Munsingwear

Munsingwear was a Minnesota-based brand of underwear from which Original Penguin developed. The company was established as Northwestern Knitting Company.[1] It also was known as PremiumWear.[1]

History

The company was started by George D. Munsing, who came to Minnesota from New York in 1886 to set up a textile factory, along with Frank H. Page and Edward O. Tuttle from the Massachusetts Institute of Technology.[1] Munsing had been superintendent of the Rochester Knitting Works and had experimented with knit fabrics and ribbing, developing a process to plate silk on wool,[1] thus making woolen long underwear, essential in cold climates, "itchless": much more comfortable. Munsing came to Minnesota to set up his factory, which manufactured products for both men and women, because it was in the coldest region of the U.S., and the market for warm underwear would presumably be best there.[2] Munsing also thought that the many Scandinavian immigrants in Minnesota would make it a suitable location; mention of underwear was taboo in American society at the time.[3] Patent attorney Amasa C. Paul served as Northwestern Knitting Company's president when it was incorporated in February 15, 1887 and Munsing was vice-president.[1] The Northwestern Knitting Company's ad for its products in the September, 1897 issue of Ladies' Home Journal was the first to display underwear on a live model.[4]

Munsing was a technologist and the company received several patents, including those for a crocheting machine in 1891 and a union suit in the early 1890s. The union suit was the company's flagship product until the 1920s,[5] when central heating made it less useful;[6] it was not discontinued until 1969.[7] The cream-colored garment became iconic and was featured in the company's advertising with children and adults outfitted in them; underwear ads had never used live models before.[8] In 1894 Munsing left the company.[1]
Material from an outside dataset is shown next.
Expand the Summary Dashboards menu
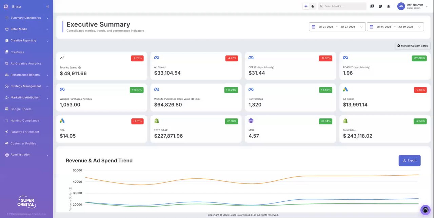This screenshot has width=434, height=218. pyautogui.click(x=26, y=18)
In 1923 the company went public and changed its name to Munsingwear, Inc.[1] At the time it was the largest manufacturer of underwear in the world.[9] Its slogan was "Don't say underwear, say Munsingwear".[10] At its peak it was producing 30,000 garments per day.[11] Its knitting mill was the largest west of the Alleghany Mountains.[12] The company expanded into women's underwear in the 1920s, and starting in 1931 offered Foundettes, which used an elasticized yarn to produce a combination foundation garment that combined a brassiere and a girdle.[13]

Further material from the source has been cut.